Back at the chalet, Mother was making breakfast. I wasn’t allowed to help or do any work today because it was my birthday. I miss ballet and felt as if it was slowly leaving my body, so I did a few barre exercises and stretches holding on to a chair. My body felt strange, stiff, foreign and fat. I haven’t taken such a long break from ballet for the last two and a half years. I’m not sure why I’m doing it now, but it seems a good opportunity. Franca recommended it and said it could be beneficial.
Afterwards, we had breakfast with freshly baked rolls, boiled eggs, salami, Nutella; all the things I like best (except honey). My parents had to leave later, so I was alone for a while. There is a big shooting match being held near here and Father wanted to go. I had no desire to drive in a hot car and wait in hot tents or wherever they went, so I stayed at the chalet, washed a few clothes and took a long shower, but also ate some more food. It was getting extremely hot again, up to 35 degrees. With all the windows open, we at least took advantage of the little breeze and dry air up here. It must have been worse down in the valley, or back home in the city. Nevertheless, the heat was oppressive. Just sitting still made me feel hot. I wrote and read a little in a psychology book, made lunch, read some more.

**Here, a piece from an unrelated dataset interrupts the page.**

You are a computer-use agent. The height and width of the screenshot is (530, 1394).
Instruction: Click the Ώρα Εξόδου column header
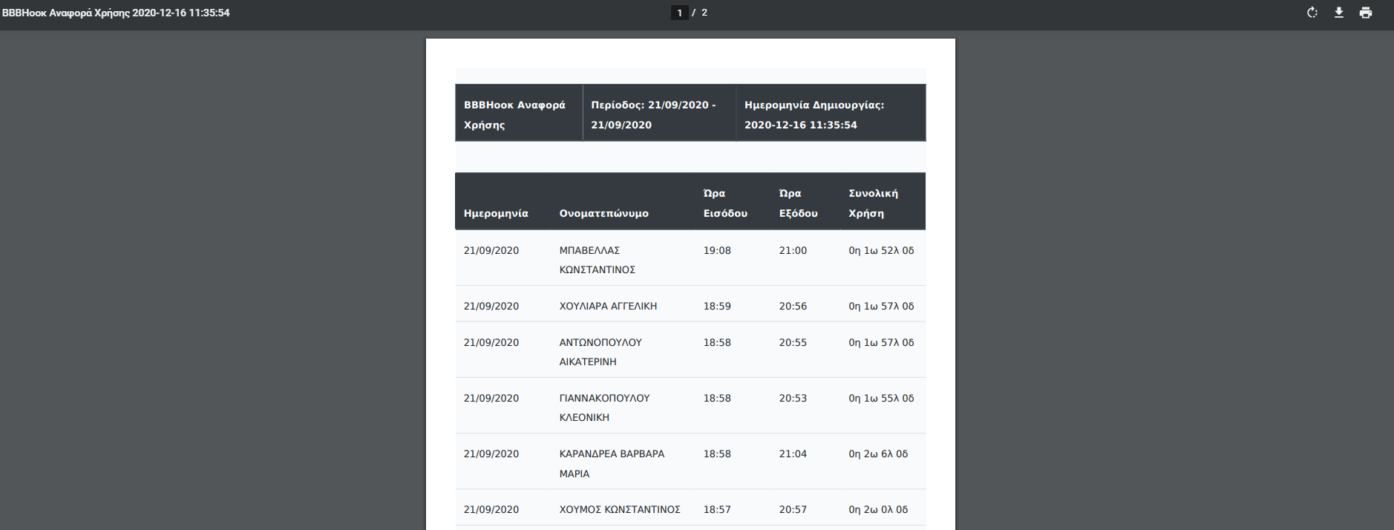pos(798,203)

We had a late dinner and a short birthday celebration afterwards. I received a ticket for a concert by Florence and the Machine (and some gift cards). My birthday cake was a delicious chocolate hazelnut cake with marzipan carrots (my own addition).
After that, things went a little downhill. Father made a comment about my work and this is a sensitive topic for me. I went to university and studied a certain profession, but am working as a ‘lower version’ of this, with less responsibility and stress (and less prestige). I don’t feel ready to do the thing I studied at the moment, not strong enough. I would be constantly terrified and have no capacity to do anything besides work. I feel guilty towards my parents because I chose an ‘easier’ job and basically wasted my training. We have discussed it now and again and Mother accepts it and wants me to be happy, but even though Father said he does, too, I feel a strong disapproval or disappointment or just ‘not-getting-it’ from him. I was able to express myself during the argument, though, and while I was saying it, I realised the following: this is the best I can do now while keeping my health and sanity. I don’t have to be ashamed or feel that I haven’t achieved anything. I managed to finish school with good grades and graduate from university while struggling with being bullied, depressed and having an eating disorder. I found a job and am doing well in it while working hard on my body and personal development. I have achieved more or just as much as people with no such ‘issues’ who are further along the career path. I have worked and fought incredibly hard on all fronts and am continuing to do so. Just because I had to divide my efforts among several priorities and my results are slow to come doesn’t mean I’m lazy or weak.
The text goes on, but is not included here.